--- SELECTION ---
1

I would like to visualize a dataset (with legend and color bar). The dataset is a pandas dataframe as follows: X and Y are the values, the year column defines the year of data collection, and the shape column defines the method that is used in data collection. I am wondering how I can plot Y against X while color-coded based on years and markers (and therefore legend) defined by shape in one command such as plot.

df = pd.DataFrame({
    'X':     [1,    1,    2,    2,    2,    3,    3,    4],
    'Y':     [3,    4,    1,    6,    7,    8,    8,    5],
    'year':  [1998, 1999, 1994, 1991, 1999, 1995, 1994, 1992],
    'shape': ['o',  '^',  'o',  '^',  'o',  '^',  'o',  '^']
})

Of course, I can loop over the shapes and plot per shape (method) and add a color bar separately as well ensuring the min and max of the years in the color bar and legend based on shape. I would like to avoid loop and manual setting of legend or color bar if possible. I am wondering if there is a better way forward. Thank you!

Edit:

I am after sth like this based on the answer provided below by Tranbi, I need both legend and color bar: enter image description here

ShGh
  • 67
  • 1
  • 5

1 Answers1

1

This sounds like a job for seaborn:

import matplotlib.pyplot as plt
import pandas as pd
import seaborn as sns
import matplotlib.lines as mlines

df = pd.DataFrame({
    'X':     [1,    1,    2,    2,    2,    3,    3,    4],
    'Y':     [3,    4,    1,    6,    7,    8,    8,    5],
    'year':  [1998, 1999, 1994, 1991, 1999, 1995, 1994, 1992],
    'method':['A',  'B',  'A',  'C',  'A',  'B',  'A',  'B'],
    'shape': ['o',  '^',  'o',  '*',  'o',  '^',  'o',  '^']
})

palette = 'viridis'

ax = sns.scatterplot(data=df, x='X', y='Y',
                hue='year',
                palette=palette,
                style='shape',
                markers=df['shape'].unique().tolist(),
                legend=False
)
# build legend
lines = [mlines.Line2D([], [], marker=shape, label=method, linestyle='None')
        for shape, method in 
        df[['shape', 'method']].drop_duplicates()
        .sort_values('method').itertuples(index=False)]
ax.legend(handles=lines)

# build colorbar
norm = plt.Normalize(df['year'].min(), df['year'].max())
sm = plt.cm.ScalarMappable(cmap=palette, norm=norm)
ax.figure.colorbar(sm, ax=ax)

plt.show()
--- ENTRIES PROVIDED ---
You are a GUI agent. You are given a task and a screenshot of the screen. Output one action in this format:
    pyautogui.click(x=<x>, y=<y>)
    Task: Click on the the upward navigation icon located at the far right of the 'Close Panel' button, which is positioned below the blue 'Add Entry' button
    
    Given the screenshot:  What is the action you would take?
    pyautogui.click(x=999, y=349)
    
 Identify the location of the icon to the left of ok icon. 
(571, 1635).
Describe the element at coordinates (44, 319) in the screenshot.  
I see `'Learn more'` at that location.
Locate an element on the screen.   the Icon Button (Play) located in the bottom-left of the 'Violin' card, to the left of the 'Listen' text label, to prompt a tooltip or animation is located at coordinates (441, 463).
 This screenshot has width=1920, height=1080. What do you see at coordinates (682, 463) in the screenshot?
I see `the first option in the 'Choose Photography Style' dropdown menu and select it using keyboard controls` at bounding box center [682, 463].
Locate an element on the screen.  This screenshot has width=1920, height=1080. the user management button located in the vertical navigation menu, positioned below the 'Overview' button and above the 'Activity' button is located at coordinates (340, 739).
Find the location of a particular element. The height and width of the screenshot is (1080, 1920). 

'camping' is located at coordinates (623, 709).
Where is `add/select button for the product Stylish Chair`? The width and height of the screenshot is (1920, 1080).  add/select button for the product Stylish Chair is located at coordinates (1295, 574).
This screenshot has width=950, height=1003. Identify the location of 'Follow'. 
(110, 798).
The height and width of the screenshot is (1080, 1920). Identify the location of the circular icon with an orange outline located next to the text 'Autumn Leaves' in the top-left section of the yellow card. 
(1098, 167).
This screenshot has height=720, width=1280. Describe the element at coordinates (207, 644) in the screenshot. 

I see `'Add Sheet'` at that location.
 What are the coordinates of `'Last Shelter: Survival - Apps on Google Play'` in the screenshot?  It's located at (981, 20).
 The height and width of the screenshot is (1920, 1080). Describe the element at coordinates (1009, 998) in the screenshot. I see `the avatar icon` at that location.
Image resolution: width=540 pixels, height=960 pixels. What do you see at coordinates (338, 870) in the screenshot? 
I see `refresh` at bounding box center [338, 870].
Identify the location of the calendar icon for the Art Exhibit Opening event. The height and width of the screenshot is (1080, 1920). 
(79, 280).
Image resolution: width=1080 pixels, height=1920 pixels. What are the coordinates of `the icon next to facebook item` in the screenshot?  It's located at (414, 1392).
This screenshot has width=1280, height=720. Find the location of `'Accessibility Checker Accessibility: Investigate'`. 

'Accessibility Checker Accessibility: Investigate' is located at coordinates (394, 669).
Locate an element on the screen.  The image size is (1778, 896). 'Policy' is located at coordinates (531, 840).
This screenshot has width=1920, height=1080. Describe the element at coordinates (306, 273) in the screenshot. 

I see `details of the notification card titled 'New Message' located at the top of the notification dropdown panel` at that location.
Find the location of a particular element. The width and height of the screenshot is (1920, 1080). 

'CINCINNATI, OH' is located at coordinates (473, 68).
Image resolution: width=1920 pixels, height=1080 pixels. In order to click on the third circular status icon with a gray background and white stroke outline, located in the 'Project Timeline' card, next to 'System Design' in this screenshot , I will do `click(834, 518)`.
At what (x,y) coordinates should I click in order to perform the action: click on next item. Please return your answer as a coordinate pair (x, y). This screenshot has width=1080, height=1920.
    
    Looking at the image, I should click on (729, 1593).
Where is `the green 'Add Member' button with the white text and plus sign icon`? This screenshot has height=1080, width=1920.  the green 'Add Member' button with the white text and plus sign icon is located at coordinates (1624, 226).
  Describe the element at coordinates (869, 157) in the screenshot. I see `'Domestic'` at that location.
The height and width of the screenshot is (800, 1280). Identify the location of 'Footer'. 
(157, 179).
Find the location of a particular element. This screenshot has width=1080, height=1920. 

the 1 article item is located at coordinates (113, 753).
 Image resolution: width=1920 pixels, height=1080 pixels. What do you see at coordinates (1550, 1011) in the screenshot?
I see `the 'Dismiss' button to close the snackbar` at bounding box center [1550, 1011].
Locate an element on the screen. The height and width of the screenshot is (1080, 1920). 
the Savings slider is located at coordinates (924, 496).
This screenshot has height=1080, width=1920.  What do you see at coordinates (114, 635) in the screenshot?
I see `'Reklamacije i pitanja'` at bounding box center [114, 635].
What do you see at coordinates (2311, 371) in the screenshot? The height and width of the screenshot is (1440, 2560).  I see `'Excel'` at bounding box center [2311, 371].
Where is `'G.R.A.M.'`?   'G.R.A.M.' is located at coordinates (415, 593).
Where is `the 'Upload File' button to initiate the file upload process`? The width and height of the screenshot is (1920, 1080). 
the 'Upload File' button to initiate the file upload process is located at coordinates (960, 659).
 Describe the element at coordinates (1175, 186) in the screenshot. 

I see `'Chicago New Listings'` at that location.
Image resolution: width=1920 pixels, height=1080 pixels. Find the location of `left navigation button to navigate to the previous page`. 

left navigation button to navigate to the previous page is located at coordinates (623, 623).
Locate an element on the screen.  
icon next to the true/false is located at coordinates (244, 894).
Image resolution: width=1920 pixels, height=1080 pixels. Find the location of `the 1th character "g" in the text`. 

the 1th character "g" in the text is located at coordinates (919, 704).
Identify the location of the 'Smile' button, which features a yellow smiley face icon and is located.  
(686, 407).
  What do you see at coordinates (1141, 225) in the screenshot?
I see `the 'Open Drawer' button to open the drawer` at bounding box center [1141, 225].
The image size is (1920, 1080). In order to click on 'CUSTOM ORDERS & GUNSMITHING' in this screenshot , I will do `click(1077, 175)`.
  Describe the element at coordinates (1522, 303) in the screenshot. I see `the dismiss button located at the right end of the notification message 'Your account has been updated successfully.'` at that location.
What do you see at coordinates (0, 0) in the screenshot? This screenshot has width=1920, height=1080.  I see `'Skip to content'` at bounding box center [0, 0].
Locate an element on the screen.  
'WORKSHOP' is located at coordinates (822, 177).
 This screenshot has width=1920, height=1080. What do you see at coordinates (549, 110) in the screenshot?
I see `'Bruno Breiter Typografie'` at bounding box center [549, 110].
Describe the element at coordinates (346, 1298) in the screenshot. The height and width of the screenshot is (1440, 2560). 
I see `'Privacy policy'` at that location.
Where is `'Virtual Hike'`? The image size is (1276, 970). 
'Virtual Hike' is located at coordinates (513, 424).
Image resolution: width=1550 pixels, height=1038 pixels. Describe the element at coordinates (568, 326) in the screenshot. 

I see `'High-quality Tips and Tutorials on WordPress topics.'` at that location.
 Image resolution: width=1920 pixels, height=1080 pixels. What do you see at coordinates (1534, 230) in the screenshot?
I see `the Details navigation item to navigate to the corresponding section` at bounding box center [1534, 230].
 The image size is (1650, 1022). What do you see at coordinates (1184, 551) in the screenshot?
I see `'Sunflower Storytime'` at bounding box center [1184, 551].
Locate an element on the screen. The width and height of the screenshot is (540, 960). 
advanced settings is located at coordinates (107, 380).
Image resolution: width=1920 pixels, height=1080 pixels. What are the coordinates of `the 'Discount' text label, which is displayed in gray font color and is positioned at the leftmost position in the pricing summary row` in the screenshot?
---
**TASK SET:**
a: Translate this sentence from the plotting thread into Spanish: "I would like to avoid loop and manual setting of legend or color bar if possible."
b: Transcribe the part of the plotting thread that opens with the words containing "# build legend" and closes with "ax.figure.colorbar(sm, ax=ax)".

**LIST OF SOLUTIONS:**
a: Me gustaría evitar el bucle y la configuración manual de la leyenda o de la barra de color, si es posible.

b:
# build legend
lines = [mlines.Line2D([], [], marker=shape, label=method, linestyle='None')
        for shape, method in 
        df[['shape', 'method']].drop_duplicates()
        .sort_values('method').itertuples(index=False)]
ax.legend(handles=lines)

# build colorbar
norm = plt.Normalize(df['year'].min(), df['year'].max())
sm = plt.cm.ScalarMappable(cmap=palette, norm=norm)
ax.figure.colorbar(sm, ax=ax)